*Task details:*
Copy the records below word for word, starting at the first line and stopping after the line that contains "Action: point(265,361)".

*Data for this exercise:*

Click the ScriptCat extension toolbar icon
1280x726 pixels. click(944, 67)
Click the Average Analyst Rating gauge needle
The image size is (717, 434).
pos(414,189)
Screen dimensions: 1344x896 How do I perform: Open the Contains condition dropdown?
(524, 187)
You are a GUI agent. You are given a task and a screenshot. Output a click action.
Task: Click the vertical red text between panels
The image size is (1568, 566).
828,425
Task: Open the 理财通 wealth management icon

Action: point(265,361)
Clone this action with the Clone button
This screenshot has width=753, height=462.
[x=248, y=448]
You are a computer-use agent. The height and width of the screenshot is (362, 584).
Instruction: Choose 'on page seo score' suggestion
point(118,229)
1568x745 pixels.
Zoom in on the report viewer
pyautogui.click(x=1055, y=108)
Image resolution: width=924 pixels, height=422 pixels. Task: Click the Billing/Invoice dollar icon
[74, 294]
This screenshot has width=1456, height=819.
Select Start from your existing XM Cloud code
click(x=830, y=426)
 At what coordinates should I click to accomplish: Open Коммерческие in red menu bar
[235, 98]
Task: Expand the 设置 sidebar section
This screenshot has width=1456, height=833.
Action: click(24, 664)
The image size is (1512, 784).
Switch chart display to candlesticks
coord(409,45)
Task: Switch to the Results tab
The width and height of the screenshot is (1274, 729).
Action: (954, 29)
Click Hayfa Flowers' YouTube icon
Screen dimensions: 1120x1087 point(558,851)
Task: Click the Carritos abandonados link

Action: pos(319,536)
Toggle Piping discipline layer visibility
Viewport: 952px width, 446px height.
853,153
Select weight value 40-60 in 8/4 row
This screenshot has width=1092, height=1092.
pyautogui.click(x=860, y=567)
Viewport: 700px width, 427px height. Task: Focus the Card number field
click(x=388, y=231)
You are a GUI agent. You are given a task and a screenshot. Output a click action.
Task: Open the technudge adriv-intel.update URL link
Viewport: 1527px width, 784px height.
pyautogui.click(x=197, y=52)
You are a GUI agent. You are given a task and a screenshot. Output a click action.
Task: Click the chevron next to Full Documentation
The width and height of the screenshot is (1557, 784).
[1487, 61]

*Expected answer:*
Click the ScriptCat extension toolbar icon
1280x726 pixels. click(944, 67)
Click the Average Analyst Rating gauge needle
The image size is (717, 434).
pos(414,189)
Screen dimensions: 1344x896 How do I perform: Open the Contains condition dropdown?
(524, 187)
You are a GUI agent. You are given a task and a screenshot. Output a click action.
Task: Click the vertical red text between panels
The image size is (1568, 566).
828,425
Task: Open the 理财通 wealth management icon

Action: point(265,361)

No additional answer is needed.